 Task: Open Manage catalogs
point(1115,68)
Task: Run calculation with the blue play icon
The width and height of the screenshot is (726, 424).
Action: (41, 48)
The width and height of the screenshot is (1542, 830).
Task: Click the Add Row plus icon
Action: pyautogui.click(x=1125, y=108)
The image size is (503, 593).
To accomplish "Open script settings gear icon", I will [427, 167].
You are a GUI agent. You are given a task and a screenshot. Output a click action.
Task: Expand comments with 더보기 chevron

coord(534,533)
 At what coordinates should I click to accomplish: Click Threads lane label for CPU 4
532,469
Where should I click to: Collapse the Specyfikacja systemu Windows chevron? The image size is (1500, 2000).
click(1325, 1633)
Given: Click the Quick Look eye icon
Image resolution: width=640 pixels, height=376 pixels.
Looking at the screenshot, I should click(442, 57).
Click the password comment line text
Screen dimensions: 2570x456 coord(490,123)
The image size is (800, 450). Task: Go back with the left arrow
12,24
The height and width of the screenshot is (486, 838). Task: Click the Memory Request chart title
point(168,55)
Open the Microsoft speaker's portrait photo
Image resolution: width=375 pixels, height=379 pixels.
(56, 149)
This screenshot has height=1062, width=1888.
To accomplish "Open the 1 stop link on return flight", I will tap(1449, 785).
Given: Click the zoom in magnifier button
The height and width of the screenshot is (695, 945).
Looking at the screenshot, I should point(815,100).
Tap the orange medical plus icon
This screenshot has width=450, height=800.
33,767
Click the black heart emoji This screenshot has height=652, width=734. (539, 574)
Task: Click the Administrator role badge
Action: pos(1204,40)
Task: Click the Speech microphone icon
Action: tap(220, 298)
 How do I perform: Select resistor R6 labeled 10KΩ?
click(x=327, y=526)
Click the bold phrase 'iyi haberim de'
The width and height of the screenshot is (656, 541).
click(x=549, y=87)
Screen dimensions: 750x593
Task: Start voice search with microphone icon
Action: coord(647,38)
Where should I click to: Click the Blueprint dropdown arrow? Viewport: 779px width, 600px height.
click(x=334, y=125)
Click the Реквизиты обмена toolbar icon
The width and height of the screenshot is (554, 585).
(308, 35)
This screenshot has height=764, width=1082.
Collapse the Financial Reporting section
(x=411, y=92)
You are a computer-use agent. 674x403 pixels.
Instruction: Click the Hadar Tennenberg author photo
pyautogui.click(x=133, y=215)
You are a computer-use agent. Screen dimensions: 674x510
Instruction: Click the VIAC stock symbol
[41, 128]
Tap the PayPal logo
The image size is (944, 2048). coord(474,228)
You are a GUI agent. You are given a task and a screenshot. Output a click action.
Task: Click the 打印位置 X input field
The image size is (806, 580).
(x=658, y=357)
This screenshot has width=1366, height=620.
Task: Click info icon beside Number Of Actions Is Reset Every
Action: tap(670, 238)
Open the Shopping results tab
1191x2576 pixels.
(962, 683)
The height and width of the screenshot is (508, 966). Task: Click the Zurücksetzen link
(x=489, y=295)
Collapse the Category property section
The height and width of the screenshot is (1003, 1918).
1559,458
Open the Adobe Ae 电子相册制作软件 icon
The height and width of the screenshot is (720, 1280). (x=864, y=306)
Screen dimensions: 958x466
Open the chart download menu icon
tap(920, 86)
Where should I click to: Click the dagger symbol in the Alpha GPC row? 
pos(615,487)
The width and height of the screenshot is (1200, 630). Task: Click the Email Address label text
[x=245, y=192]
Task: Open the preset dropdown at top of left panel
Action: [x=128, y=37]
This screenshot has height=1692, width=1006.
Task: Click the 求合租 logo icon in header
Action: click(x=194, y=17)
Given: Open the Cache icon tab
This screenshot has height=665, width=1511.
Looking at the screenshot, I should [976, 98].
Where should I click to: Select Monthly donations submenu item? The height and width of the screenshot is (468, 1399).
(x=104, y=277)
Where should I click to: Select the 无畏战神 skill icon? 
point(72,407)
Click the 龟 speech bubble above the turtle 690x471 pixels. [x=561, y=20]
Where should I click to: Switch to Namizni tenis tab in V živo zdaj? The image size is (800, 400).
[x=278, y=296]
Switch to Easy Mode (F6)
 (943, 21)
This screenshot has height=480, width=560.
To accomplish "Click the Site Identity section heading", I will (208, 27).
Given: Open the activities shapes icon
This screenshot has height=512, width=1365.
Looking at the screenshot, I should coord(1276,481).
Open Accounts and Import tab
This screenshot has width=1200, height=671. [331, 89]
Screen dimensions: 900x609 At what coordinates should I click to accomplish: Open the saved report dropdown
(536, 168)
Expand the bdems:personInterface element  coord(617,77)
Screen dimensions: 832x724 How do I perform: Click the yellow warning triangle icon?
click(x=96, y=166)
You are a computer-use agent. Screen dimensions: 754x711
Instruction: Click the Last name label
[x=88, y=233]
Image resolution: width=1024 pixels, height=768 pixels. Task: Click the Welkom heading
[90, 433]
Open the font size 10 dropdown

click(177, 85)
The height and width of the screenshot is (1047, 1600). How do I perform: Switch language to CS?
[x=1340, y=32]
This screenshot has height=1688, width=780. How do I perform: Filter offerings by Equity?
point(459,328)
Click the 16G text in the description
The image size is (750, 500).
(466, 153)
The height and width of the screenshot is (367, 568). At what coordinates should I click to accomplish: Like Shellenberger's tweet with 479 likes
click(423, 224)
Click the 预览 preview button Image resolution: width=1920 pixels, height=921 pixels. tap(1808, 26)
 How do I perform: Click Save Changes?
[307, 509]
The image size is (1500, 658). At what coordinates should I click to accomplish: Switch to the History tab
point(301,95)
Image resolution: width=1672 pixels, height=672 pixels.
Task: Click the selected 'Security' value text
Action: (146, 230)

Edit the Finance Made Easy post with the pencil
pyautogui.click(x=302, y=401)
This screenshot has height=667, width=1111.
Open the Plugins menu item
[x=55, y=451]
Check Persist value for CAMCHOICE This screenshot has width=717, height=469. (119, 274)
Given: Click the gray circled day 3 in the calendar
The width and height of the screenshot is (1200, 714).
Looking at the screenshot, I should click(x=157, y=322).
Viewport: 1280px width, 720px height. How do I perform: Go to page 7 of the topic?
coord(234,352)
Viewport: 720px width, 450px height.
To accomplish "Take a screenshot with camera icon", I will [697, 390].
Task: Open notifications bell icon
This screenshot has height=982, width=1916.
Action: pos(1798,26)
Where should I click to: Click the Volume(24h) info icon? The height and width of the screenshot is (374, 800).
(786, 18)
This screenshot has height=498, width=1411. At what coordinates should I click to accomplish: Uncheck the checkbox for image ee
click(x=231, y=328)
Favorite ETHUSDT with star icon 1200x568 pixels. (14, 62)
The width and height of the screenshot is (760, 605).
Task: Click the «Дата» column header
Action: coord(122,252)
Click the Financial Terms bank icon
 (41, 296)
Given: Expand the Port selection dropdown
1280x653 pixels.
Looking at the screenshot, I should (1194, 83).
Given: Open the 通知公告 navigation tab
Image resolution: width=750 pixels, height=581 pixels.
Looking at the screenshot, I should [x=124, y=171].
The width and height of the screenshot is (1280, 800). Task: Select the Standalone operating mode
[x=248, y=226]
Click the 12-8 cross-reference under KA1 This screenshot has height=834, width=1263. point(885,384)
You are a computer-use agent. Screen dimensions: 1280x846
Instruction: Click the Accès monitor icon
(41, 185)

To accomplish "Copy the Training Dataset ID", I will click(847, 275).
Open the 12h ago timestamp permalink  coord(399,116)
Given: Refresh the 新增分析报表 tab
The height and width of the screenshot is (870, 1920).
────────
→ Problem requirements:
All entries should be transcribed verbatim.

→ Exercise output:
 Task: Open Manage catalogs
point(1115,68)
Task: Run calculation with the blue play icon
The width and height of the screenshot is (726, 424).
Action: (41, 48)
The width and height of the screenshot is (1542, 830).
Task: Click the Add Row plus icon
Action: pyautogui.click(x=1125, y=108)
The image size is (503, 593).
To accomplish "Open script settings gear icon", I will [427, 167].
You are a GUI agent. You are given a task and a screenshot. Output a click action.
Task: Expand comments with 더보기 chevron

coord(534,533)
 At what coordinates should I click to accomplish: Click Threads lane label for CPU 4
532,469
Where should I click to: Collapse the Specyfikacja systemu Windows chevron? The image size is (1500, 2000).
click(1325, 1633)
Given: Click the Quick Look eye icon
Image resolution: width=640 pixels, height=376 pixels.
Looking at the screenshot, I should click(442, 57).
Click the password comment line text
Screen dimensions: 2570x456 coord(490,123)
The image size is (800, 450). Task: Go back with the left arrow
12,24
The height and width of the screenshot is (486, 838). Task: Click the Memory Request chart title
point(168,55)
Open the Microsoft speaker's portrait photo
Image resolution: width=375 pixels, height=379 pixels.
(56, 149)
This screenshot has height=1062, width=1888.
To accomplish "Open the 1 stop link on return flight", I will tap(1449, 785).
Given: Click the zoom in magnifier button
The height and width of the screenshot is (695, 945).
Looking at the screenshot, I should point(815,100).
Tap the orange medical plus icon
This screenshot has width=450, height=800.
33,767
Click the black heart emoji This screenshot has height=652, width=734. (539, 574)
Task: Click the Administrator role badge
Action: pos(1204,40)
Task: Click the Speech microphone icon
Action: tap(220, 298)
 How do I perform: Select resistor R6 labeled 10KΩ?
click(x=327, y=526)
Click the bold phrase 'iyi haberim de'
The width and height of the screenshot is (656, 541).
click(x=549, y=87)
Screen dimensions: 750x593
Task: Start voice search with microphone icon
Action: coord(647,38)
Where should I click to: Click the Blueprint dropdown arrow? Viewport: 779px width, 600px height.
click(x=334, y=125)
Click the Реквизиты обмена toolbar icon
The width and height of the screenshot is (554, 585).
(308, 35)
This screenshot has height=764, width=1082.
Collapse the Financial Reporting section
(x=411, y=92)
You are a computer-use agent. 674x403 pixels.
Instruction: Click the Hadar Tennenberg author photo
pyautogui.click(x=133, y=215)
You are a computer-use agent. Screen dimensions: 674x510
Instruction: Click the VIAC stock symbol
[41, 128]
Tap the PayPal logo
The image size is (944, 2048). coord(474,228)
You are a GUI agent. You are given a task and a screenshot. Output a click action.
Task: Click the 打印位置 X input field
The image size is (806, 580).
(x=658, y=357)
This screenshot has width=1366, height=620.
Task: Click info icon beside Number Of Actions Is Reset Every
Action: tap(670, 238)
Open the Shopping results tab
1191x2576 pixels.
(962, 683)
The height and width of the screenshot is (508, 966). Task: Click the Zurücksetzen link
(x=489, y=295)
Collapse the Category property section
The height and width of the screenshot is (1003, 1918).
1559,458
Open the Adobe Ae 电子相册制作软件 icon
The height and width of the screenshot is (720, 1280). (x=864, y=306)
Screen dimensions: 958x466
Open the chart download menu icon
tap(920, 86)
Where should I click to: Click the dagger symbol in the Alpha GPC row? 
pos(615,487)
The width and height of the screenshot is (1200, 630). Task: Click the Email Address label text
[x=245, y=192]
Task: Open the preset dropdown at top of left panel
Action: [x=128, y=37]
This screenshot has height=1692, width=1006.
Task: Click the 求合租 logo icon in header
Action: click(x=194, y=17)
Given: Open the Cache icon tab
This screenshot has height=665, width=1511.
Looking at the screenshot, I should [976, 98].
Where should I click to: Select Monthly donations submenu item? The height and width of the screenshot is (468, 1399).
(x=104, y=277)
Where should I click to: Select the 无畏战神 skill icon? 
point(72,407)
Click the 龟 speech bubble above the turtle 690x471 pixels. [x=561, y=20]
Where should I click to: Switch to Namizni tenis tab in V živo zdaj? The image size is (800, 400).
[x=278, y=296]
Switch to Easy Mode (F6)
 (943, 21)
This screenshot has height=480, width=560.
To accomplish "Click the Site Identity section heading", I will (208, 27).
Given: Open the activities shapes icon
This screenshot has height=512, width=1365.
Looking at the screenshot, I should coord(1276,481).
Open Accounts and Import tab
This screenshot has width=1200, height=671. [331, 89]
Screen dimensions: 900x609 At what coordinates should I click to accomplish: Open the saved report dropdown
(536, 168)
Expand the bdems:personInterface element  coord(617,77)
Screen dimensions: 832x724 How do I perform: Click the yellow warning triangle icon?
click(x=96, y=166)
You are a computer-use agent. Screen dimensions: 754x711
Instruction: Click the Last name label
[x=88, y=233]
Image resolution: width=1024 pixels, height=768 pixels. Task: Click the Welkom heading
[90, 433]
Open the font size 10 dropdown

click(177, 85)
The height and width of the screenshot is (1047, 1600). How do I perform: Switch language to CS?
[x=1340, y=32]
This screenshot has height=1688, width=780. How do I perform: Filter offerings by Equity?
point(459,328)
Click the 16G text in the description
The image size is (750, 500).
(466, 153)
The height and width of the screenshot is (367, 568). At what coordinates should I click to accomplish: Like Shellenberger's tweet with 479 likes
click(423, 224)
Click the 预览 preview button Image resolution: width=1920 pixels, height=921 pixels. tap(1808, 26)
 How do I perform: Click Save Changes?
[307, 509]
The image size is (1500, 658). At what coordinates should I click to accomplish: Switch to the History tab
point(301,95)
Image resolution: width=1672 pixels, height=672 pixels.
Task: Click the selected 'Security' value text
Action: (146, 230)

Edit the Finance Made Easy post with the pencil
pyautogui.click(x=302, y=401)
This screenshot has height=667, width=1111.
Open the Plugins menu item
[x=55, y=451]
Check Persist value for CAMCHOICE This screenshot has width=717, height=469. (119, 274)
Given: Click the gray circled day 3 in the calendar
The width and height of the screenshot is (1200, 714).
Looking at the screenshot, I should click(x=157, y=322).
Viewport: 1280px width, 720px height. How do I perform: Go to page 7 of the topic?
coord(234,352)
Viewport: 720px width, 450px height.
To accomplish "Take a screenshot with camera icon", I will [697, 390].
Task: Open notifications bell icon
This screenshot has height=982, width=1916.
Action: pos(1798,26)
Where should I click to: Click the Volume(24h) info icon? The height and width of the screenshot is (374, 800).
(786, 18)
This screenshot has height=498, width=1411. At what coordinates should I click to accomplish: Uncheck the checkbox for image ee
click(x=231, y=328)
Favorite ETHUSDT with star icon 1200x568 pixels. (14, 62)
The width and height of the screenshot is (760, 605).
Task: Click the «Дата» column header
Action: coord(122,252)
Click the Financial Terms bank icon
 (41, 296)
Given: Expand the Port selection dropdown
1280x653 pixels.
Looking at the screenshot, I should (1194, 83).
Given: Open the 通知公告 navigation tab
Image resolution: width=750 pixels, height=581 pixels.
Looking at the screenshot, I should [x=124, y=171].
The width and height of the screenshot is (1280, 800). Task: Select the Standalone operating mode
[x=248, y=226]
Click the 12-8 cross-reference under KA1 This screenshot has height=834, width=1263. point(885,384)
You are a computer-use agent. Screen dimensions: 1280x846
Instruction: Click the Accès monitor icon
(41, 185)

To accomplish "Copy the Training Dataset ID", I will click(847, 275).
Open the 12h ago timestamp permalink  coord(399,116)
Given: Refresh the 新增分析报表 tab
The height and width of the screenshot is (870, 1920).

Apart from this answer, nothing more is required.